Mehr Spielfeldbreite, mehr Tempo, bessere Anspiele - zu verbessern gibt es noch manches

"Wir sind zu linkslastig", sagte am Dienstag etwa der Bundestrainer Markus Gaugisch. "Emily Bölk und Alina Grijseels haben jetzt zwei Spiele lang wahnsinnig viel investiert und ich wünsche mir, dass wir unser Spiel über das Feld hinweg ausgeglichener verteilen, dass wir die Spielfeldbreite verbessern." Mehr Tempo und bessere Anspiele auf die Außen sowie vor allem an den Kreis werden in der Tat vonnöten sein, um nicht schon allzu früh im Turnier zu stranden.

Auch die Spielerinnen aus der zweiten Reihe müssten sich ein bisschen mehr aufdrängen. Bislang hat etwa Mia Zschocke (linker Rückraum) erst vier Minuten Spielzeit bekommen, Maren Weigel (rechter Rückraum) 14, Silje Bröns Petersen (Mitte) 16 und Lisa Antl (Kreis) 20 Minuten. Hier verweist Gaugisch indes darauf, dass er die "Leistungsträgerinnen" favorisiert.

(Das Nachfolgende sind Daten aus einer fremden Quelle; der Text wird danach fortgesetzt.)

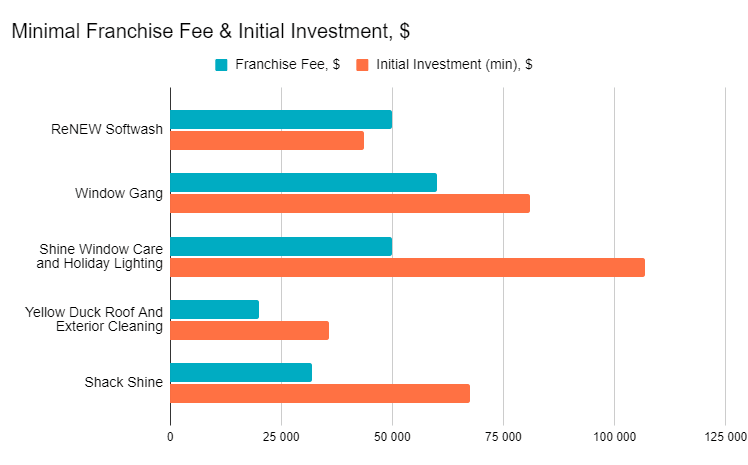The image size is (748, 465).
Task: Click the teal Franchise Fee legend swatch
Action: (x=221, y=65)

Sollte der Sieg gegen Spanien gelingen, würden in der am Freitag beginnenden Hauptrundengruppe mit Frankreich, dem WM-Zweiten von 2021, sowie den Niederlanden (Weltmeister 2019) zwei gewaltige Gegner warten. Selten schien ein Halbfinale für die deutschen Handballerinnen ferner zu sein. Beste Voraussetzungen für eine dicke Überraschung.